= Description of the task =
Retype every entry below without pictures.
[Given data Boundary: Start]
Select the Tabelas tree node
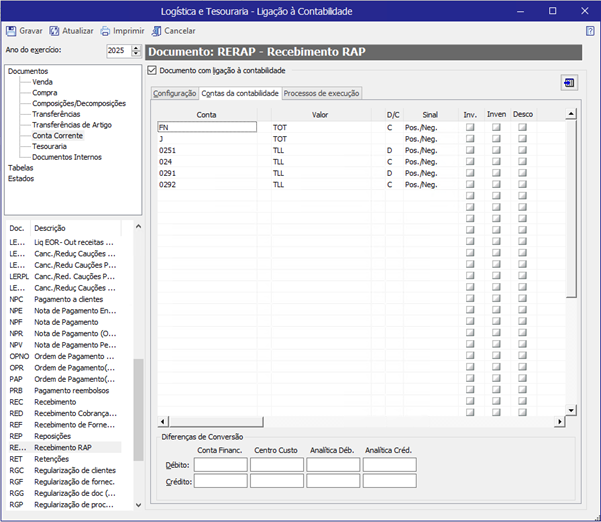 click(21, 168)
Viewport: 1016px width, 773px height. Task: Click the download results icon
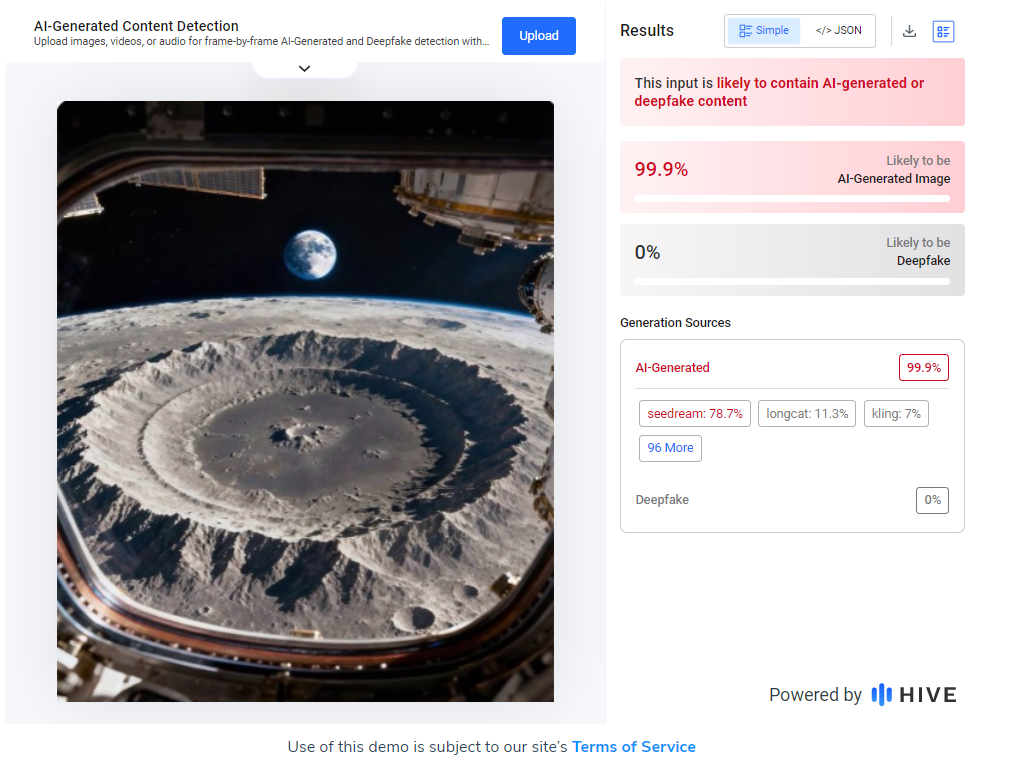pos(909,31)
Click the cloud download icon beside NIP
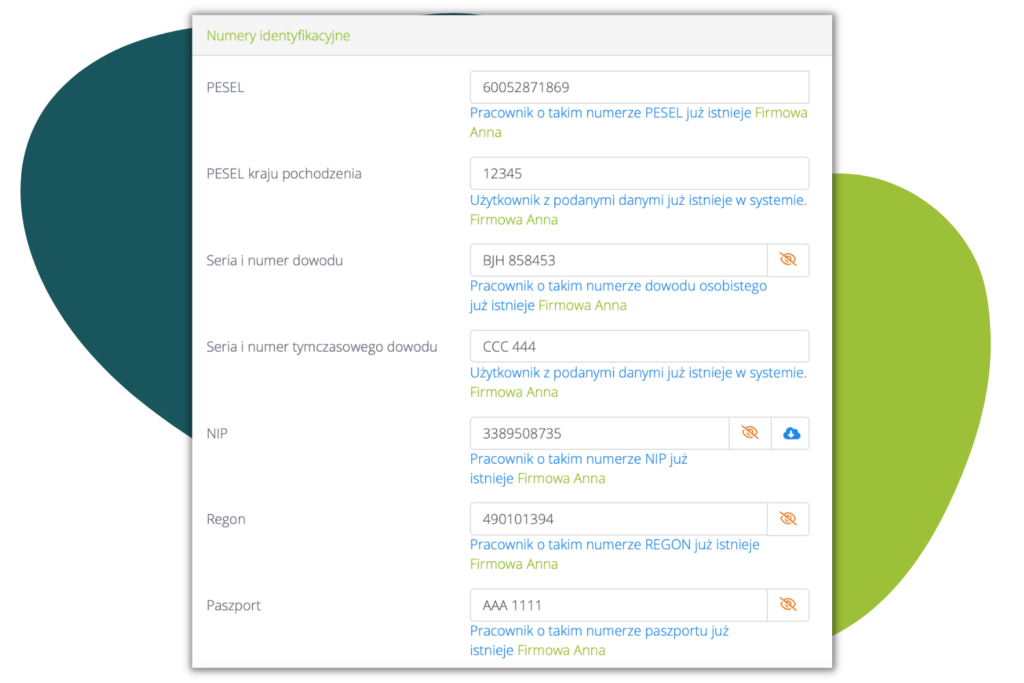The image size is (1024, 683). (x=791, y=433)
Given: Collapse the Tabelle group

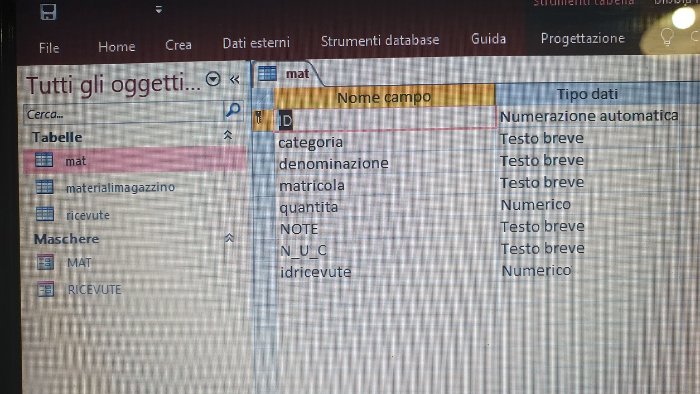Looking at the screenshot, I should click(228, 135).
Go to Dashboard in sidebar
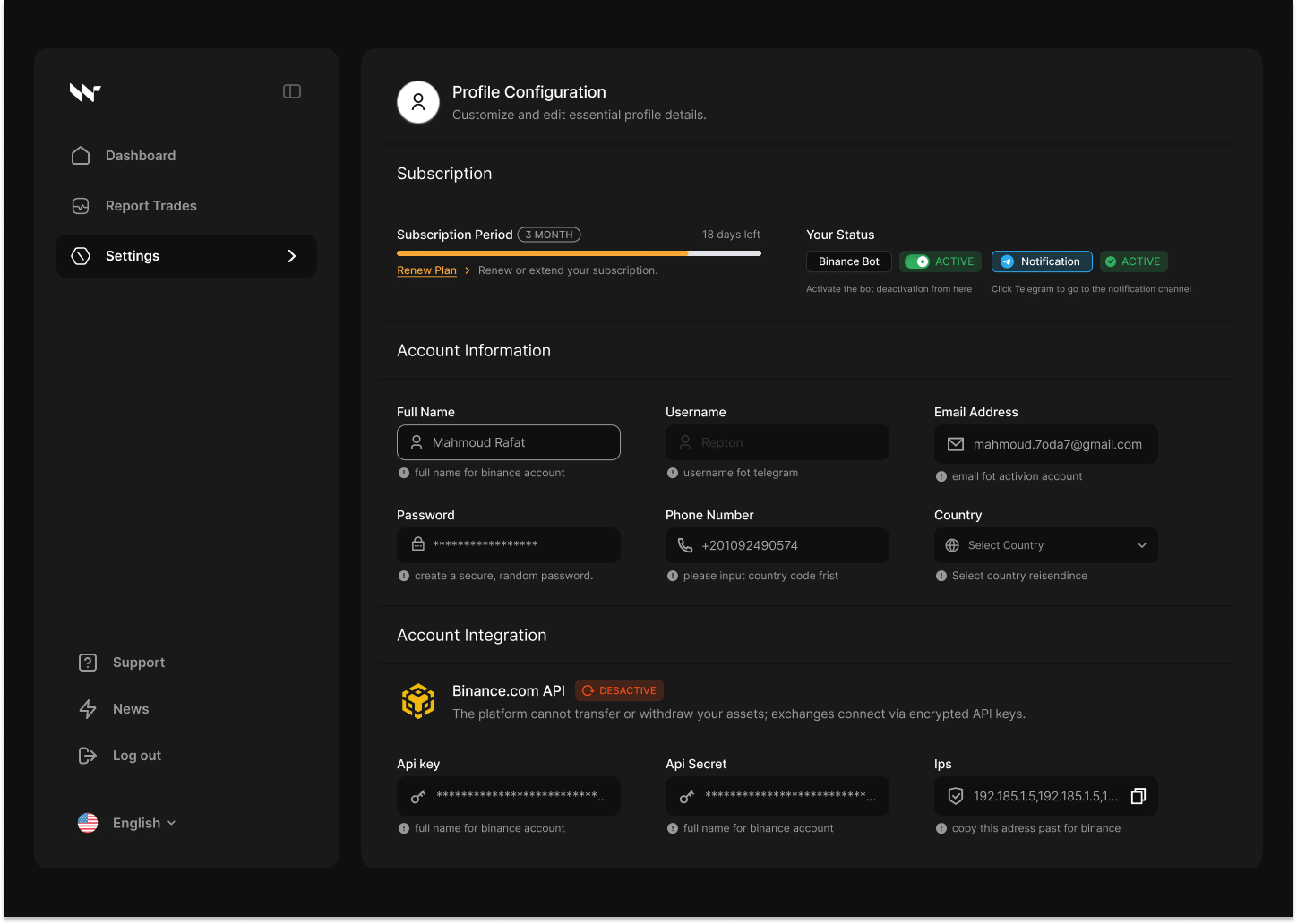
[Given data Boundary: End]
= Written solution =
Select the Tabelas tree node
 click(21, 168)
Viewport: 1016px width, 773px height. Task: Click the download results icon
pos(909,31)
Click the cloud download icon beside NIP
The image size is (1024, 683). (x=791, y=433)
Given: Collapse the Tabelle group

Looking at the screenshot, I should click(228, 135).
Go to Dashboard in sidebar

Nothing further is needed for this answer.